**Instructions to follow:**
Beneath this task are records; print exactly the stretch of them from the line with "860x645 pixels." through the line with "Task: Click the InstallShield", both ends included.

──────── Stored data ────────

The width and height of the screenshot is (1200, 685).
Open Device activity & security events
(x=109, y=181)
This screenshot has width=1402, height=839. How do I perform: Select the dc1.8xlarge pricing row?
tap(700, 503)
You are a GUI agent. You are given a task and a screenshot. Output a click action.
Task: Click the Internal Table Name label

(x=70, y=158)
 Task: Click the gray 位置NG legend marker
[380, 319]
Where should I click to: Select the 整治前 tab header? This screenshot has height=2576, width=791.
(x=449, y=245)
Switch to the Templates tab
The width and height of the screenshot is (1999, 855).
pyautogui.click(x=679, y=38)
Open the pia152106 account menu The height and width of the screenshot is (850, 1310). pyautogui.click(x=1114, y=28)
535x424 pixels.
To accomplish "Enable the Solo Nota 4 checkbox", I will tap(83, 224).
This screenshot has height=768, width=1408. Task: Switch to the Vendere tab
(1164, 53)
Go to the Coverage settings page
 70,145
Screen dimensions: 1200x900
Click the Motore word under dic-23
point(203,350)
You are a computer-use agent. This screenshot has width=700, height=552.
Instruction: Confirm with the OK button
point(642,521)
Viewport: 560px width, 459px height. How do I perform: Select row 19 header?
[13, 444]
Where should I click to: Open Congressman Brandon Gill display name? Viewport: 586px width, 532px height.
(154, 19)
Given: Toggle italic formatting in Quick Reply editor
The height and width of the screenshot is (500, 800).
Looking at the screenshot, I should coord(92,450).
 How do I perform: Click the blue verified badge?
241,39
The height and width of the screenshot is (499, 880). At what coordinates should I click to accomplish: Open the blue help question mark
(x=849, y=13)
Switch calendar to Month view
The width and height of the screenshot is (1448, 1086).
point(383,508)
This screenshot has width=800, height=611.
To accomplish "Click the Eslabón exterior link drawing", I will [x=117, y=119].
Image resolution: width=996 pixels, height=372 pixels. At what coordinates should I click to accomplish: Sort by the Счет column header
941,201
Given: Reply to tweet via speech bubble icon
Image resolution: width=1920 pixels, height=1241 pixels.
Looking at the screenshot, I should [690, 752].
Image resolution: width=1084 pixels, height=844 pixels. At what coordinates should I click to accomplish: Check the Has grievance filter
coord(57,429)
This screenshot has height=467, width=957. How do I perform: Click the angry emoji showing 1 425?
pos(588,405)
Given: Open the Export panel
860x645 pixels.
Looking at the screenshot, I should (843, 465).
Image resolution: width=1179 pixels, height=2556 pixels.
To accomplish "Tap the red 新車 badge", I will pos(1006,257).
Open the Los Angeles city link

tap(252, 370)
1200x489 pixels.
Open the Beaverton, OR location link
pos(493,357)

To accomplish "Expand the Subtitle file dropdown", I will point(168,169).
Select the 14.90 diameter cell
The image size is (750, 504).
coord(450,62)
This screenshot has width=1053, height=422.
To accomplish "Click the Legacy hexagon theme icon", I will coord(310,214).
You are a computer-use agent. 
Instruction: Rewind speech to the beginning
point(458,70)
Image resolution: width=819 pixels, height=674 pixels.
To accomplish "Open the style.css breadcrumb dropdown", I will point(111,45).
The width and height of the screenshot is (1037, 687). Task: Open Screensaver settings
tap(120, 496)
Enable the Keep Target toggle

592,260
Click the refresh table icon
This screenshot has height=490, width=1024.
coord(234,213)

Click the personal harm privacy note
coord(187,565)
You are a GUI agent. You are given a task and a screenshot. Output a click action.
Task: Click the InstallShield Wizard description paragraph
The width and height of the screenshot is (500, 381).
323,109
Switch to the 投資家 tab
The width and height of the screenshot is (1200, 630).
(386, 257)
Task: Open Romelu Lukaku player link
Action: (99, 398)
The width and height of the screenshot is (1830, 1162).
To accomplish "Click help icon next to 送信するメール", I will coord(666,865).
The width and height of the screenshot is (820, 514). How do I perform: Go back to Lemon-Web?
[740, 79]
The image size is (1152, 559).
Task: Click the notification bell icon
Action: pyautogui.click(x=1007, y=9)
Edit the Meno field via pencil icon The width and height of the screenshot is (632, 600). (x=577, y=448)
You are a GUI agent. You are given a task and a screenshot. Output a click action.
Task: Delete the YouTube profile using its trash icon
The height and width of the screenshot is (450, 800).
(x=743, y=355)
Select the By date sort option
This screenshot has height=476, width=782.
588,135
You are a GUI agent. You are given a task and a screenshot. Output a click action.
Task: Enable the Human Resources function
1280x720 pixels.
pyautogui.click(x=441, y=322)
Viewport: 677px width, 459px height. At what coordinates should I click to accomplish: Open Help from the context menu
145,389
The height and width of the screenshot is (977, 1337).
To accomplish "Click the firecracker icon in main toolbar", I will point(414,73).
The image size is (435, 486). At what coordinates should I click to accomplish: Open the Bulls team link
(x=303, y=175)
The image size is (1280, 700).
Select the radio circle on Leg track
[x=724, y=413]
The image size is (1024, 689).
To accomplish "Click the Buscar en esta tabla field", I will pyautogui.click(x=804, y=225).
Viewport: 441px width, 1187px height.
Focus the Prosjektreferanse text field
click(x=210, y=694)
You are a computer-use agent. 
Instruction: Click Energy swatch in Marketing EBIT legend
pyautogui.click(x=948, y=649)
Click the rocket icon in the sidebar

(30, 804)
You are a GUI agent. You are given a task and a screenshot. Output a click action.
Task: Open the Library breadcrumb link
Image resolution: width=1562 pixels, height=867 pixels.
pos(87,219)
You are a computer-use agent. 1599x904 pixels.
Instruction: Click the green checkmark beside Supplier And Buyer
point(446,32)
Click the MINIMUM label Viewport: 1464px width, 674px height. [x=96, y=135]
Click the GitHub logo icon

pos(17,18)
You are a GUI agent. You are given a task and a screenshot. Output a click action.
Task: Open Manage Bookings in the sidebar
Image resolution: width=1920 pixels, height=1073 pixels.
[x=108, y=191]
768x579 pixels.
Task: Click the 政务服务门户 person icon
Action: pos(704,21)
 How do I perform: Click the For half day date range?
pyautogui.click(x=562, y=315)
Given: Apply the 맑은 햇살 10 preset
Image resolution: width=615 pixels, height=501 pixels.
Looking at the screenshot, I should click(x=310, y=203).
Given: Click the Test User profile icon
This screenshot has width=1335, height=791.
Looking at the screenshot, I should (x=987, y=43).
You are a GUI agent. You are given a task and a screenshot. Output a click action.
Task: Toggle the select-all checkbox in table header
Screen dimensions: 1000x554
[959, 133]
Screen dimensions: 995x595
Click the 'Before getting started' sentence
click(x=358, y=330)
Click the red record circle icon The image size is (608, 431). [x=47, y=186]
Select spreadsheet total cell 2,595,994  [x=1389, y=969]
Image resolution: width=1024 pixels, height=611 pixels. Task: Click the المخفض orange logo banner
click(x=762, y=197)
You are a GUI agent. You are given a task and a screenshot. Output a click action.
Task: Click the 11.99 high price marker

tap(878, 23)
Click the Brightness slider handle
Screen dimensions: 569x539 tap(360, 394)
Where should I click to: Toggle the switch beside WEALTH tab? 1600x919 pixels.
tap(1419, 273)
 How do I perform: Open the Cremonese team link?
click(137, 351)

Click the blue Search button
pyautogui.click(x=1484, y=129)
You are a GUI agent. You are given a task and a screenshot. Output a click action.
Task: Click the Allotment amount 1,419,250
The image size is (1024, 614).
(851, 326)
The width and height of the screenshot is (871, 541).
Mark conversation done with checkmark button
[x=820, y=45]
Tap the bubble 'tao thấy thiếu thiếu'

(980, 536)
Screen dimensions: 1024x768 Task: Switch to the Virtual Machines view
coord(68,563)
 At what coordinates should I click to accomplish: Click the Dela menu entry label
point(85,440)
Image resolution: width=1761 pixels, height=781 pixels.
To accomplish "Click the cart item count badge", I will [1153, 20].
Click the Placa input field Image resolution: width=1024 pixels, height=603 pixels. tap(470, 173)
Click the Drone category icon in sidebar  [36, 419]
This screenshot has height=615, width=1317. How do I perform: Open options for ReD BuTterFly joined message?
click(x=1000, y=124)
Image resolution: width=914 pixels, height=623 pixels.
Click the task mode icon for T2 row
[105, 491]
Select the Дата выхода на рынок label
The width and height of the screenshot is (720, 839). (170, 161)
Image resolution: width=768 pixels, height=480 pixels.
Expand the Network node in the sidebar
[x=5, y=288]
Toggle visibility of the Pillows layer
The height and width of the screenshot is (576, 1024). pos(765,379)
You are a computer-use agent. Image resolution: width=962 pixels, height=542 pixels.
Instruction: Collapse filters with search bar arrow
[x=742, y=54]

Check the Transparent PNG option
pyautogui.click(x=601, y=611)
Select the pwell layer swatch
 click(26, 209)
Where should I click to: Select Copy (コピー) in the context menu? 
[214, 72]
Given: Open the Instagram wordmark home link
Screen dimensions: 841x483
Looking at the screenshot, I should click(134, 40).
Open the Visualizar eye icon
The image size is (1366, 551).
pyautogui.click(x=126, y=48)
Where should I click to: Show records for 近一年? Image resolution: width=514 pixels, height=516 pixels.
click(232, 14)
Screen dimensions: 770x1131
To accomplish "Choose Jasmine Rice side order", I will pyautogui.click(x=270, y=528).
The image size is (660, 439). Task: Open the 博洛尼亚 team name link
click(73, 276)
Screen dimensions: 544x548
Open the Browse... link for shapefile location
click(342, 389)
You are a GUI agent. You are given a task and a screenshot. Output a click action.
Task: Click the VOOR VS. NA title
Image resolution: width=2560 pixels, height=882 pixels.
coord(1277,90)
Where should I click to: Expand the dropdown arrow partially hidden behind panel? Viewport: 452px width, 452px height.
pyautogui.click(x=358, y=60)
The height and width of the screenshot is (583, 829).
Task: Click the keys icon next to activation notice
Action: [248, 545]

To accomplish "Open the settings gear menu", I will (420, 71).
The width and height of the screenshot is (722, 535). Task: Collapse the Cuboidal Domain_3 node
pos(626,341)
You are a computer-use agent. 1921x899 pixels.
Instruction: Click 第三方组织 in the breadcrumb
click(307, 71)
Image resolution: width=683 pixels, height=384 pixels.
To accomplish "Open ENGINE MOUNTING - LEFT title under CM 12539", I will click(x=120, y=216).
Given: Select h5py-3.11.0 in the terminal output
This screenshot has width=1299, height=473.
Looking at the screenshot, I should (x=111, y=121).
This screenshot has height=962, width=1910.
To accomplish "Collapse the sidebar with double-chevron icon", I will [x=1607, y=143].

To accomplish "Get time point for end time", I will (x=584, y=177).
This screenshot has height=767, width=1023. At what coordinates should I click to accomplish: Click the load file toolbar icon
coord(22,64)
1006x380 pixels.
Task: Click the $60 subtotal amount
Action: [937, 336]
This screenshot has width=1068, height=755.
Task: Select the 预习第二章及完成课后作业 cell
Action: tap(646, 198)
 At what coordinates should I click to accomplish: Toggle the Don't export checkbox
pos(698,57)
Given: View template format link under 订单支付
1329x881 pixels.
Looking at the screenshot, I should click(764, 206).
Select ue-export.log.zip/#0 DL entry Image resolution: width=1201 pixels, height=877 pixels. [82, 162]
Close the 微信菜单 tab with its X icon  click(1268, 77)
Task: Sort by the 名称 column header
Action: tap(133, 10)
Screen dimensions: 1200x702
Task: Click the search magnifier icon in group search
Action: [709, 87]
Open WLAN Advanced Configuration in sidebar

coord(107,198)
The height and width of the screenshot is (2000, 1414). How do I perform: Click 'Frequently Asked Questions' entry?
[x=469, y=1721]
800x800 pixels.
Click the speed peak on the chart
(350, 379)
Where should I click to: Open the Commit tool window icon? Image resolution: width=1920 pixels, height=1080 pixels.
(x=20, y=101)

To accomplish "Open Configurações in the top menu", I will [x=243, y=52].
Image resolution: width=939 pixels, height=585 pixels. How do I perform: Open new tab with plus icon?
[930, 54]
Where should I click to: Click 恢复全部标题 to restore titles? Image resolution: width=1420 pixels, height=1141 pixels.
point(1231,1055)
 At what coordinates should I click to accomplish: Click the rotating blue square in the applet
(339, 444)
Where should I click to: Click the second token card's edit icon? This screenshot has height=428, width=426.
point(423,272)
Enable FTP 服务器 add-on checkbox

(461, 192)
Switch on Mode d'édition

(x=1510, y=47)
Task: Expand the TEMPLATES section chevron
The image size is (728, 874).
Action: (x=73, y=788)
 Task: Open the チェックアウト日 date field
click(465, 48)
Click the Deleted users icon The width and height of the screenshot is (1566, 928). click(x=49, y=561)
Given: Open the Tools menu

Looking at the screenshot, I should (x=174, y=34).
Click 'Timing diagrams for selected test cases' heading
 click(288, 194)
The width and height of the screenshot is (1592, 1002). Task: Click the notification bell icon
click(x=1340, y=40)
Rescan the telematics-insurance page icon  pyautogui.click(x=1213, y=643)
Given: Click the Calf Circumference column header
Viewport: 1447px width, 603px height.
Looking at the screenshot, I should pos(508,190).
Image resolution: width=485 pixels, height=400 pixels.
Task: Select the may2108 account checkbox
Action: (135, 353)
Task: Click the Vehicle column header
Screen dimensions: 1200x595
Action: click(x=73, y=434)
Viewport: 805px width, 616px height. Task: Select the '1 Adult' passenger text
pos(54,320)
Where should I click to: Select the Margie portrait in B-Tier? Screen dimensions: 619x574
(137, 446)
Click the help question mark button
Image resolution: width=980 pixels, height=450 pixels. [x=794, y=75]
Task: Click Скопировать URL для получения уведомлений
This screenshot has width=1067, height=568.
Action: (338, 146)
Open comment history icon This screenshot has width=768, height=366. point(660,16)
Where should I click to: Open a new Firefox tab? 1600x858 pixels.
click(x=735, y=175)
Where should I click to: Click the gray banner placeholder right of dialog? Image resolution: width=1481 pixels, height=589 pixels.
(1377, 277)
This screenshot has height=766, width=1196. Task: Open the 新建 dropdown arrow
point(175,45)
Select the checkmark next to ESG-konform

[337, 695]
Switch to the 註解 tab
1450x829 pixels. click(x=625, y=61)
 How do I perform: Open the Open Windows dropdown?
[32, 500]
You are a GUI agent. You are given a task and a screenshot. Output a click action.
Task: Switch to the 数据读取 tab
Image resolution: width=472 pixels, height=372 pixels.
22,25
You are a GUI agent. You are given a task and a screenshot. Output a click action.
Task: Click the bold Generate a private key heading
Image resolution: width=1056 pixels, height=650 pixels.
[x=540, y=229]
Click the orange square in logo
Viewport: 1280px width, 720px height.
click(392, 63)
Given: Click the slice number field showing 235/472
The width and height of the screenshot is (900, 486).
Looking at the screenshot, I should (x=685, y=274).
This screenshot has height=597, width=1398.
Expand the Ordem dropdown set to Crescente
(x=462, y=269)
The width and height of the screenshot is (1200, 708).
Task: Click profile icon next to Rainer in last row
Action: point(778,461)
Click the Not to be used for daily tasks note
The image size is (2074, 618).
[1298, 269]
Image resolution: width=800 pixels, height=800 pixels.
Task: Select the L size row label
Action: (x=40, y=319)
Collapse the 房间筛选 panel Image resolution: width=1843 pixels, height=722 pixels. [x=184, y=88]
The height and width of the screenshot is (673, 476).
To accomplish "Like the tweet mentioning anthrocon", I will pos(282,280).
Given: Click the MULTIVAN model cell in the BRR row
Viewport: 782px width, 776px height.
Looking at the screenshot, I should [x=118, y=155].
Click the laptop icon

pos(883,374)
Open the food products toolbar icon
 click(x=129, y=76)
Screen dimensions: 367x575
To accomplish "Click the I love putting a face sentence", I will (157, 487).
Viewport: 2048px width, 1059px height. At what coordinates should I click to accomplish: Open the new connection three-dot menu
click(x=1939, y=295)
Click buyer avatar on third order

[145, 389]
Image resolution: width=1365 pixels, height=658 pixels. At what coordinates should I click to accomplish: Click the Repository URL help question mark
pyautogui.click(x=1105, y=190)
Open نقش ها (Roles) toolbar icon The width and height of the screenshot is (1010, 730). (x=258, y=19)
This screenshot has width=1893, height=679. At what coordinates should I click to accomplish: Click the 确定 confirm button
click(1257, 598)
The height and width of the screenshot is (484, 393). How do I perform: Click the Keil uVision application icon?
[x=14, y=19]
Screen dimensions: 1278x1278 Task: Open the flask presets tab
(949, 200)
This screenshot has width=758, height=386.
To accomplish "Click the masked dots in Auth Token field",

────────

**Response:**
860x645 pixels.
Looking at the screenshot, I should (843, 465).
Image resolution: width=1179 pixels, height=2556 pixels.
To accomplish "Tap the red 新車 badge", I will pos(1006,257).
Open the Los Angeles city link

tap(252, 370)
1200x489 pixels.
Open the Beaverton, OR location link
pos(493,357)

To accomplish "Expand the Subtitle file dropdown", I will point(168,169).
Select the 14.90 diameter cell
The image size is (750, 504).
coord(450,62)
This screenshot has width=1053, height=422.
To accomplish "Click the Legacy hexagon theme icon", I will coord(310,214).
You are a computer-use agent. 
Instruction: Rewind speech to the beginning
point(458,70)
Image resolution: width=819 pixels, height=674 pixels.
To accomplish "Open the style.css breadcrumb dropdown", I will point(111,45).
The width and height of the screenshot is (1037, 687). Task: Open Screensaver settings
tap(120, 496)
Enable the Keep Target toggle

592,260
Click the refresh table icon
This screenshot has height=490, width=1024.
coord(234,213)

Click the personal harm privacy note
coord(187,565)
You are a GUI agent. You are given a task and a screenshot. Output a click action.
Task: Click the InstallShield Wizard description paragraph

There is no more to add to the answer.